ChatGPT, Bard, Copilot, Dall-E, Leonardo Ai, MidJourney, Otter.ai: Des recherches en ligne dédiées permettent de s’essayer aux intelligences artificielles les plus connues. On peut demander, par exemple, à ChatGPT de rédiger un e-mail ou un tableau de tâches pour la maison. Dall-E, elle, aide à la création de visuels pour donner un twist moderne à une présentation professionnelle. En attendant Apple Intelligence en 2025, Otter.ai retranscrit des visioconférences. Dans la plupart des cas, il faut apprendre à saisir des prompts, soit rédiger une demande précise à l’IA, sans nos voeux, rien ne se passe.

Les bases de ChatGPT: Grâce à sa formation gratuite de 45 minutes, le Romand Matthieu Corthésy, formateur ChatGPT et IA, propose sur son site les fondamentaux de ChatGPT et pour les personnes qui le souhaitent, un accompagnement sur mesure. L’auteur de ChatGPT en entreprise - Le guide complet pour maximiser votre productivité (Éd. Diateino), qui enseigne au CFJM, propose également une newsletter IA.
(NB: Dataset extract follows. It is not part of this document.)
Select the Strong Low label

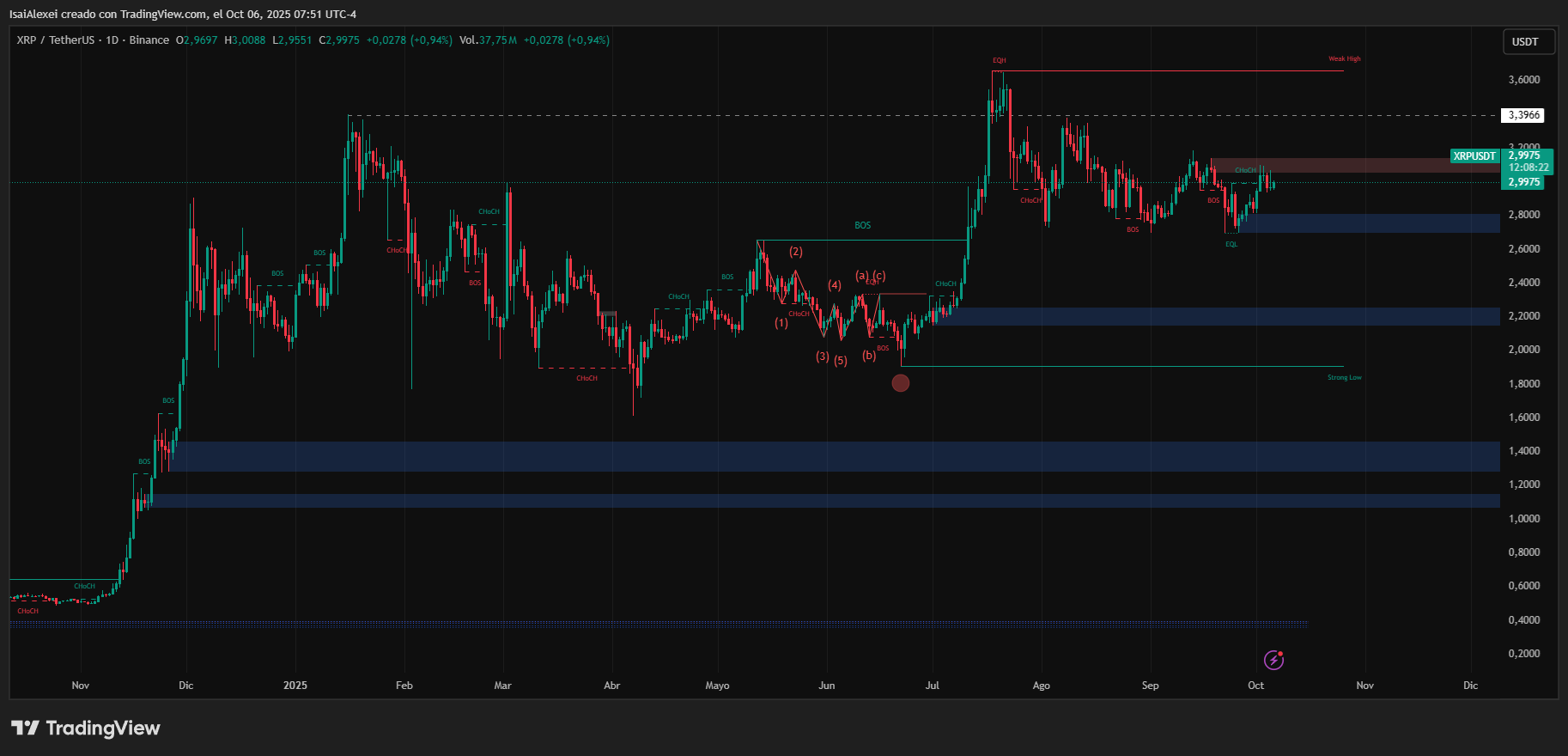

Les prompts de Pauline: Très active sur Instagram, la Française Pauline Ebel apprend à sa communauté comment faire des bons prompts et propose aussi une newsletter sur l’IA. Sur ses reels, on découvre, pêle-mêle, les bonnes raisons d’utiliser Chat GPT sur son téléphone, comment rédiger des posts Linkedin 10 fois plus vite qu’avec ChatGPT et faire un tableau Excel avec ChatGPT.

Spécialiste en Intelligence Artificielle: Conçu pour les professionnel-le-s du marketing, de la vente et de la communication, le SAWI, à Lausanne, donne des cours payants 100% visio pour celles et ceux qui veulent perfectionner leurs connaissances dans le domaine.
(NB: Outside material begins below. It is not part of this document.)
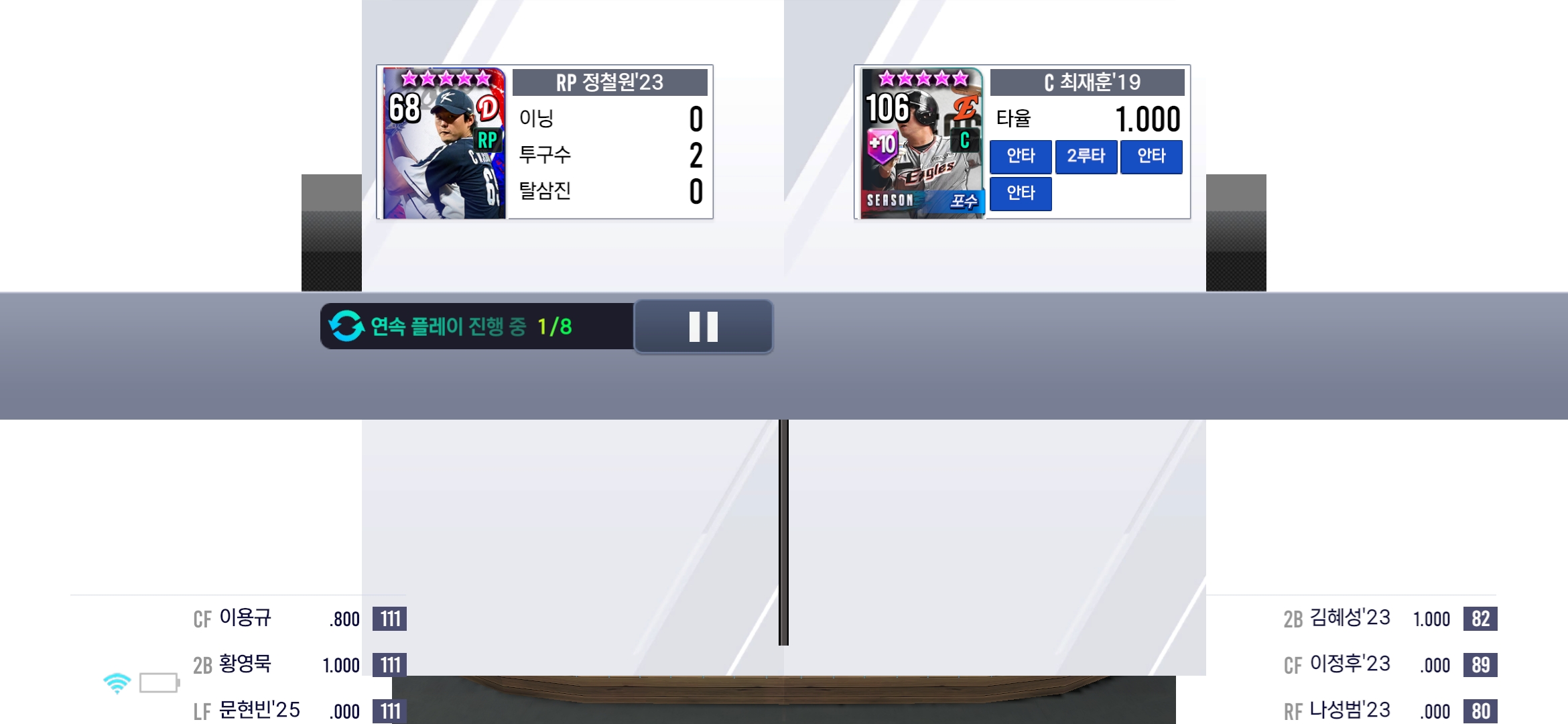
Task: Click the green RP position badge
Action: click(x=487, y=140)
Ex machina, l'ère des algorithmes: Du nom du film éponyme, le podcast de l'Université Paris dauphine-PSL, disponible sur toutes les plateformes, décrypte l'impact de l'IA dans notre vie privée comme professionnelle.

LaborIA, le podcast: Dans des épisodes de 15 à 20 minutes disponibles sur toutes les plateformes, le programme décortique aussi l'impact de l'IA sur le travail.